Şimdi, ben, herhâlde dokuzuncu yargı paketinde "Eğer biz bu mantıkla devam edersek yargı paketlerinin sayı numaraları daha değişir ama bu memleketin sorunları çözülmez." mealinde cümleler kurduğumu hatırlıyorum.
(Mikrofon otomatik cihaz tarafından kapatıldı)
BAŞKAN - Sayın Kaya, lütfen tamamlayın.
MUSTAFA KAYA (Devamla) - Teşekkür ediyorum Başkanım.

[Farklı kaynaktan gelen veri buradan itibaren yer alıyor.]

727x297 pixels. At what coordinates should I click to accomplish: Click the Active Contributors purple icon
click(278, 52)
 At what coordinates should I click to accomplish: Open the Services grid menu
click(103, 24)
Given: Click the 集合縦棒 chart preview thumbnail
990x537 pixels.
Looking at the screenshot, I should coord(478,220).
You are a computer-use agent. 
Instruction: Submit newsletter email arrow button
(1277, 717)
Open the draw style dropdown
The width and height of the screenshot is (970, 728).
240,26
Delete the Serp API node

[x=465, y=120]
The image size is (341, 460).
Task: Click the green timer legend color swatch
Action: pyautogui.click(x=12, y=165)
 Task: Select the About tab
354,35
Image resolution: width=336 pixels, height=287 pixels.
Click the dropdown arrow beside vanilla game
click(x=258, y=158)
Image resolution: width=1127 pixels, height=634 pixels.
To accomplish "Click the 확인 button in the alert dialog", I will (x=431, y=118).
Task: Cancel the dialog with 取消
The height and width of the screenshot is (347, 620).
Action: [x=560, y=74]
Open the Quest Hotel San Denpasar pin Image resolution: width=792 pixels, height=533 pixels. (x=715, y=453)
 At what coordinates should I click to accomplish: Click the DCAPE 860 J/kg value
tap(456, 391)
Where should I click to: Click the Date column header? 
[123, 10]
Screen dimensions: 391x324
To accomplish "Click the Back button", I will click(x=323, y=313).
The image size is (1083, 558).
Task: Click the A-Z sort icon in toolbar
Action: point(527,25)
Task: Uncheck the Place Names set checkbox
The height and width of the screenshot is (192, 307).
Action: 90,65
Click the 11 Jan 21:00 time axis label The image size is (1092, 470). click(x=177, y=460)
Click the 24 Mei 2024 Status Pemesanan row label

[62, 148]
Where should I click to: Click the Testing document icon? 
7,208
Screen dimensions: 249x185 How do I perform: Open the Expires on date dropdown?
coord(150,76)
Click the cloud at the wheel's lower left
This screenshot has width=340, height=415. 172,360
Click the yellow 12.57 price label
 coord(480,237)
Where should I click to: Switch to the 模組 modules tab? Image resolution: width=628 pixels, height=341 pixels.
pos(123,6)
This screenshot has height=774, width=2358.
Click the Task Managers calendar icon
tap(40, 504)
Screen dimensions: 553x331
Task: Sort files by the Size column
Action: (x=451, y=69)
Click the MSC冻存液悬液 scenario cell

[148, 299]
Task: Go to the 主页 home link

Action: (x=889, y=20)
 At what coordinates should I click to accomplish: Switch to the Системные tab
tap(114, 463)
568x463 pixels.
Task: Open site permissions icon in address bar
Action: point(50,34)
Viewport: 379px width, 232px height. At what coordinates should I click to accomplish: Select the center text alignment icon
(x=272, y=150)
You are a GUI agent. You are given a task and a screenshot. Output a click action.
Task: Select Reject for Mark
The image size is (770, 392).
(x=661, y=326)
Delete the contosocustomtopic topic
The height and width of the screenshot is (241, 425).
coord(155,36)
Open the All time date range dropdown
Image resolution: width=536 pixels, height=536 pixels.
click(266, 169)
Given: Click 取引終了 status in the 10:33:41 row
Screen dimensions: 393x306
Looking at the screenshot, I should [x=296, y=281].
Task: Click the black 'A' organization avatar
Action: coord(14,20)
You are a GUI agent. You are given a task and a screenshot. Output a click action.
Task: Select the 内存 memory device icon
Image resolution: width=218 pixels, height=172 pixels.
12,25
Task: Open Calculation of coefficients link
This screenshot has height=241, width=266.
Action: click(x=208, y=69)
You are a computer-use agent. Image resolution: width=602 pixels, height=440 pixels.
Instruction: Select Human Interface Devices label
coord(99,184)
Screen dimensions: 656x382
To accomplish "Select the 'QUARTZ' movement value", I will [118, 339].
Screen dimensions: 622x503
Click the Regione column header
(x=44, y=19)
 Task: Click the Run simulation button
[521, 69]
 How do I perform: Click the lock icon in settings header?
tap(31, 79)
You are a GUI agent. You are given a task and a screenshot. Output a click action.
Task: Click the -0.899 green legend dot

Maalesef, bugün de bu kadar önemli beklentiler oluşturan, bayrama insanların önemli bir beklentiyle girdiği bir yargı paketinde, şu anda, gecenin bu saatinde, böyle uykulu gözlerle "Bir an önce konuşmalar bitse de buradan ayrılsak; bayramla ilgili ailemizin, çocuklarımızın, memleketimizin yanında dönsek." beklentisiyle böyle bir çalışma yürütüyoruz. Bu çalışmanın sağlıklı bir zeminde yürüme imkân ve ihtimali yok.
(AK PARTİ sıralarından gürültüler)
MUSTAFA KAYA (Devamla) - Değerli Hanımefendi, ne söylediğinizi duymadım ama çok da önemli olduğu kanaatinde değilim. Benim bu söylediğim cümlelere bir itirazınız varsa; bu milletin, millî iradenin tecelligahının hukukunun korunamadığına dair ortak bir kanaatiniz yoksa size söyleyecek bir şeyim yok diyorum.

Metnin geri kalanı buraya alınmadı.